While most Eclipse plugins bring vi functionality to Eclipse, Eclim goes the
other way and brings Eclipse IDE functionality to VIM (using an Eclipse plugin
that acts as a server-interface to a collection of VIM plugins). I haven't
tried it yet, but it sounds interesting.

VIM is definitely top dog. I remember how excited I was when I learned how to
use ":vsplit" and ":e ." -- I spent the next few years using it as my IDE.
(Off topic, but equally as exciting was my recent discovery that the screen
utility can do split-windows! Yes, I need to RTFM more often!)

------
nikblack
I have tried them all since I am back in PHP now because of our CMS. The new
Zend Studio on Eclipse is just an embaresment, I almost bought it based on my
experience years ago but it has really gone downhill. The best options in my
opinion are (and you should try them all yourself):

* Eclipse with PDT, and the other plugins you need.

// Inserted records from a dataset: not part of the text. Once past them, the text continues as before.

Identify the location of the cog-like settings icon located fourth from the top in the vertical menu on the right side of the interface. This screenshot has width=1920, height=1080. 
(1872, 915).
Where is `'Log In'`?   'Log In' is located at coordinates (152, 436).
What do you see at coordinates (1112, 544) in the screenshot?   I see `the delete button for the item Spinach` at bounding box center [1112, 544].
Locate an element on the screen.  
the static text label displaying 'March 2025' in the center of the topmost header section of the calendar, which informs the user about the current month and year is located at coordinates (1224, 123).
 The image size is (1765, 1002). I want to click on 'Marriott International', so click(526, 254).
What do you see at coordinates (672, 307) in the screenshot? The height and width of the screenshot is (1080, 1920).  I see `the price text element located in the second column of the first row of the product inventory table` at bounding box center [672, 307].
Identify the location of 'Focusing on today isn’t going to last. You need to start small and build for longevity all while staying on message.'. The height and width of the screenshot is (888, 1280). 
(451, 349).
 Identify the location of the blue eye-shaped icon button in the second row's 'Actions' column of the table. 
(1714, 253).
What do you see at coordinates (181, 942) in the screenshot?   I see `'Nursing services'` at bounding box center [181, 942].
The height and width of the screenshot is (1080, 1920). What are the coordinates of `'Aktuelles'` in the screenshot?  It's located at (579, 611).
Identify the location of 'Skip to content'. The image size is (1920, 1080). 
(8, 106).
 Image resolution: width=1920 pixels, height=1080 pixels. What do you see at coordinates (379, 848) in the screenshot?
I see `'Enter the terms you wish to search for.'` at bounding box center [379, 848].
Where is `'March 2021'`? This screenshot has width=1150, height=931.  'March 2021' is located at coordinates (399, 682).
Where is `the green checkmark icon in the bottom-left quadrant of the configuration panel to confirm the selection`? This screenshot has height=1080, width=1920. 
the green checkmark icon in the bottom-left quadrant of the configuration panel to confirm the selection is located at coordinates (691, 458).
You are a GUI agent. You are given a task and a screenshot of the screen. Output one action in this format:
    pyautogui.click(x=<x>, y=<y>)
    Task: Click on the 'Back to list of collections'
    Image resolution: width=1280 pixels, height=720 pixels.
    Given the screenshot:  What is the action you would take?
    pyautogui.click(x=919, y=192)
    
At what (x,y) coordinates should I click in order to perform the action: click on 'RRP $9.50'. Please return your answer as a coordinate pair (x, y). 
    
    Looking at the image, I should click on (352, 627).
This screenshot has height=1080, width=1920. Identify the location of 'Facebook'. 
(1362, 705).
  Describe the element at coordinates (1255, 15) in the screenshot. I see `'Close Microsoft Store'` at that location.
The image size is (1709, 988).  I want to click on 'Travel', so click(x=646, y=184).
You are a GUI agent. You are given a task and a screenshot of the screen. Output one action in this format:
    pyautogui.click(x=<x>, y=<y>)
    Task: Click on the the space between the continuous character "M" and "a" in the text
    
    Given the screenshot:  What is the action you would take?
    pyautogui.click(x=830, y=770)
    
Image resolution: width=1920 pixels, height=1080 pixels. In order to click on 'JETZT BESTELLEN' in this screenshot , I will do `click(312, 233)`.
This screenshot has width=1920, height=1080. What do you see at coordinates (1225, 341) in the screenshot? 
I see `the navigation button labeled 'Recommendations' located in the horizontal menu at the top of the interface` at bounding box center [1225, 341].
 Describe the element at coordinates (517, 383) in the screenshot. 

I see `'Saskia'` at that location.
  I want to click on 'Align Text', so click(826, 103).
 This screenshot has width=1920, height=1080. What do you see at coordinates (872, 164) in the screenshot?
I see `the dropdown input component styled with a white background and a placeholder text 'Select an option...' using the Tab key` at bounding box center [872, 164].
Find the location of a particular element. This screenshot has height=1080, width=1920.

Build your own better Zend studio (use Spket (www.spket.com) for JS and CSS support)

* Netbeans. A lot better than Zend Studio, more features and much more stable - a great IDE (www.netbeans.org)

* PHP for Visual Studio (<http://www.jcxsoftware.com/>) or an open source version which isn't as good but showing promise: <http://www.codeplex.com/php4vs>

Btw, if you are a PHP dev and you aren't using a decent IDE (with code
completion and debugging, at the very least) you are missing out on _a lot_.
For some reason a lot of php developers tend to be notepad + var_dump hackers

------
releasedatez
I started trying netbeans after reading this article, and I actually like.
Besides the fact that JDK can be memory intensive to run, I think netbeans is
pretty responsive. And I do like the Firefox style search.

I've also tried zend studio (trial), aptana, activestate and I didn't like any
of them. I feel that it was hard to use and learn.

------
DanHulton
A pity they had to close the editing of that table due to vandalism - I was
going to go fill in checkboxes for Komodo, which I use and love.

It's quick, covers most of the rows in their checklist, cross-platform, free.
I take every opportunity to recommend it that I can.